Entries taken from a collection
★ ★ ★ ★ ★ ★ ★

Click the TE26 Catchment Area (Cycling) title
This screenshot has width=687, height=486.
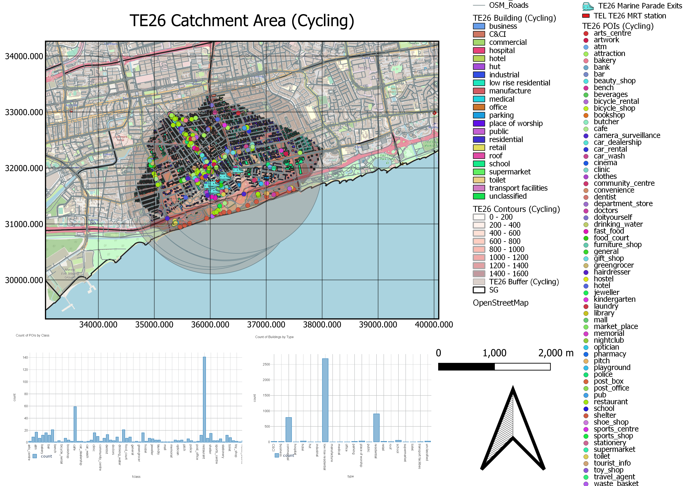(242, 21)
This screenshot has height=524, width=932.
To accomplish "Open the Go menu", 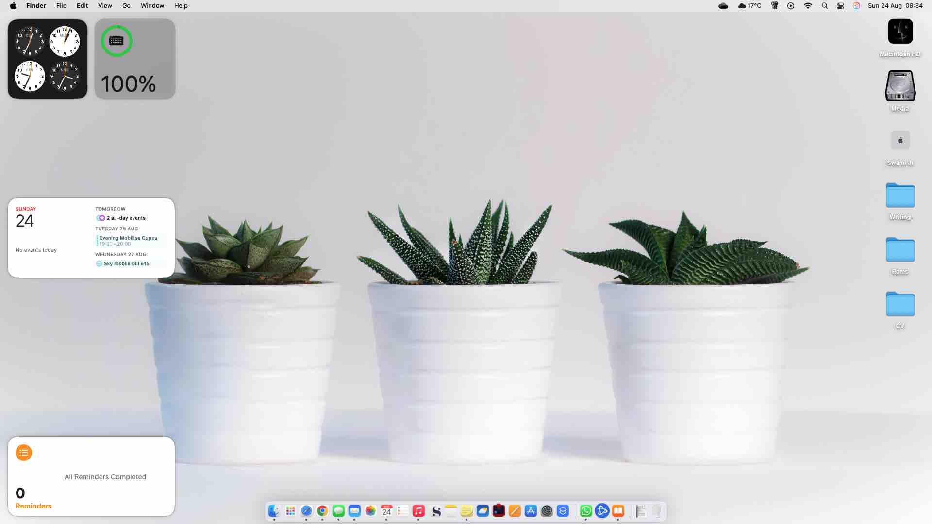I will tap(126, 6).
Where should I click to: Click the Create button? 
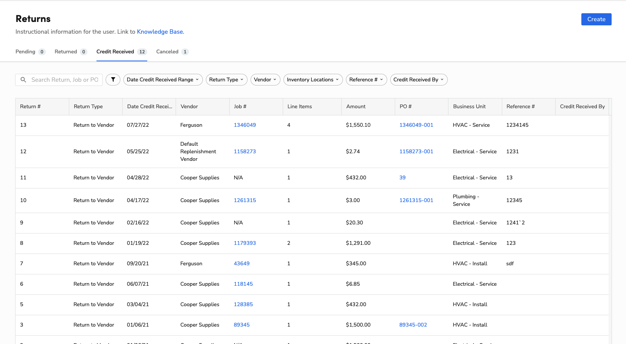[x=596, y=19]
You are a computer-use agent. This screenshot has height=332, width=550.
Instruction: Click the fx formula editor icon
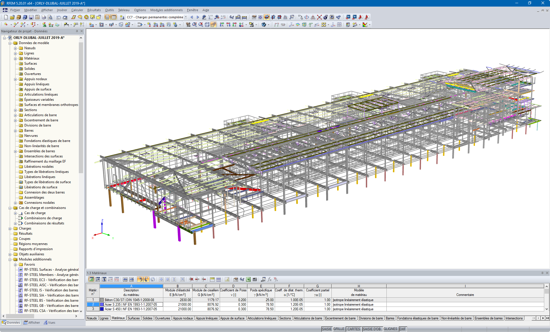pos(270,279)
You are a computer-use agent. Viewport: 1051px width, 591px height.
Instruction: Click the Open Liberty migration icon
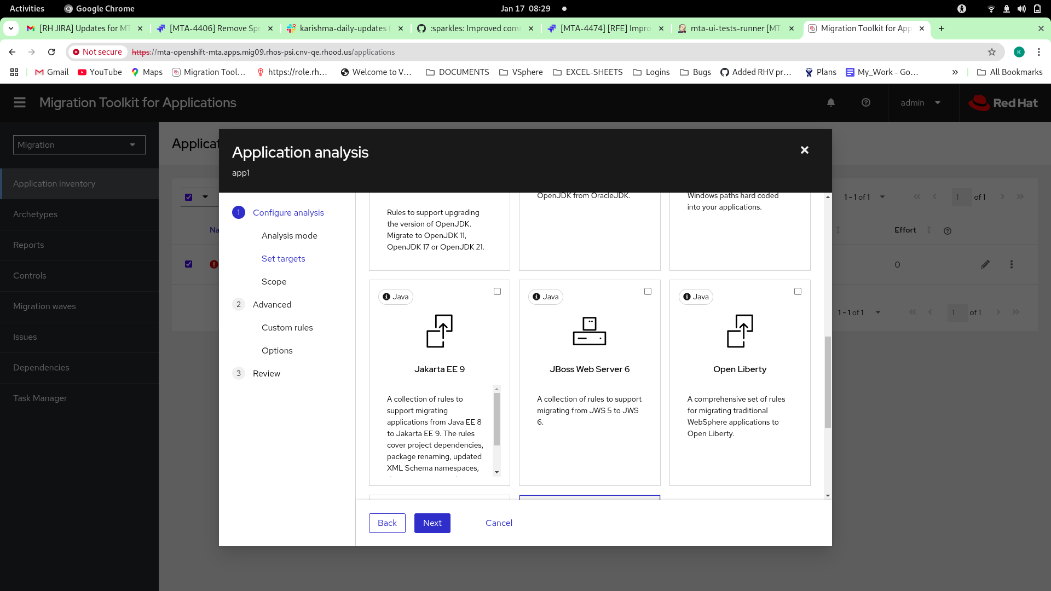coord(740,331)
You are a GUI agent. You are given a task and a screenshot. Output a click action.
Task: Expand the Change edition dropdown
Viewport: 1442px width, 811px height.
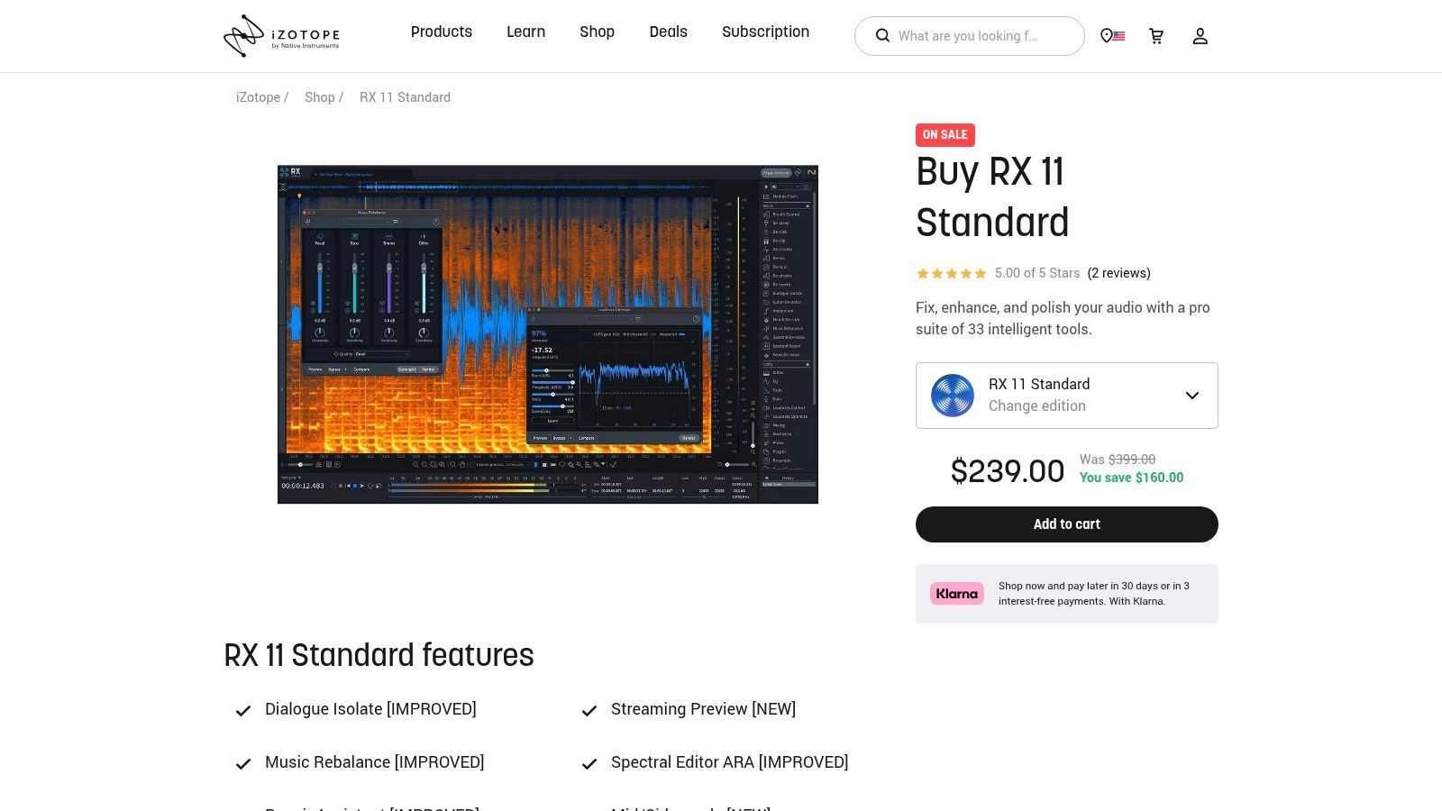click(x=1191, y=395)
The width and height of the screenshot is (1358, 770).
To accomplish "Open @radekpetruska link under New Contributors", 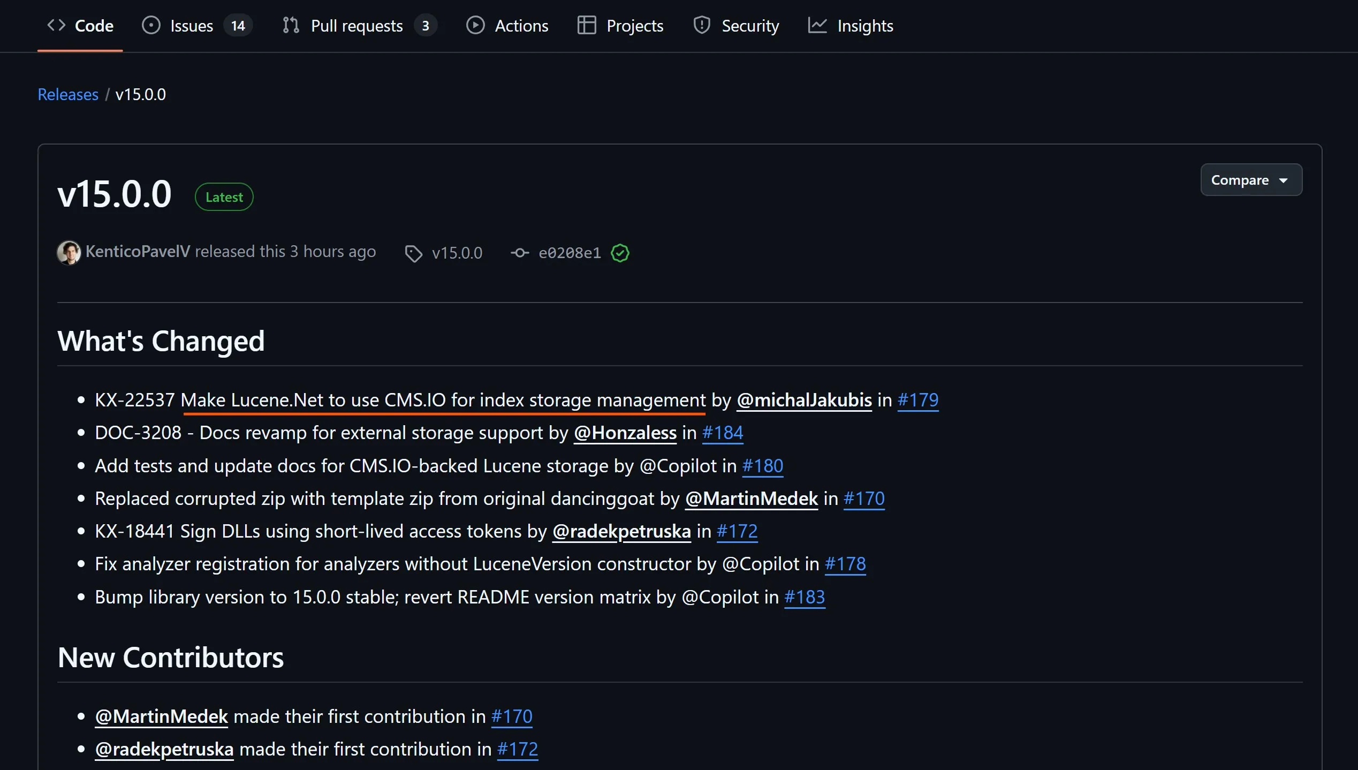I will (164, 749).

★ ★ ★ ★ ★ ★ ★

[What you are asked to do]
From the data above, copy each line that holds "computer".

[Completed task]
You are a computer-use agent. This screenshot has height=332, width=550.
You are a computer-use agent. Viewport: 1051px width, 591px height.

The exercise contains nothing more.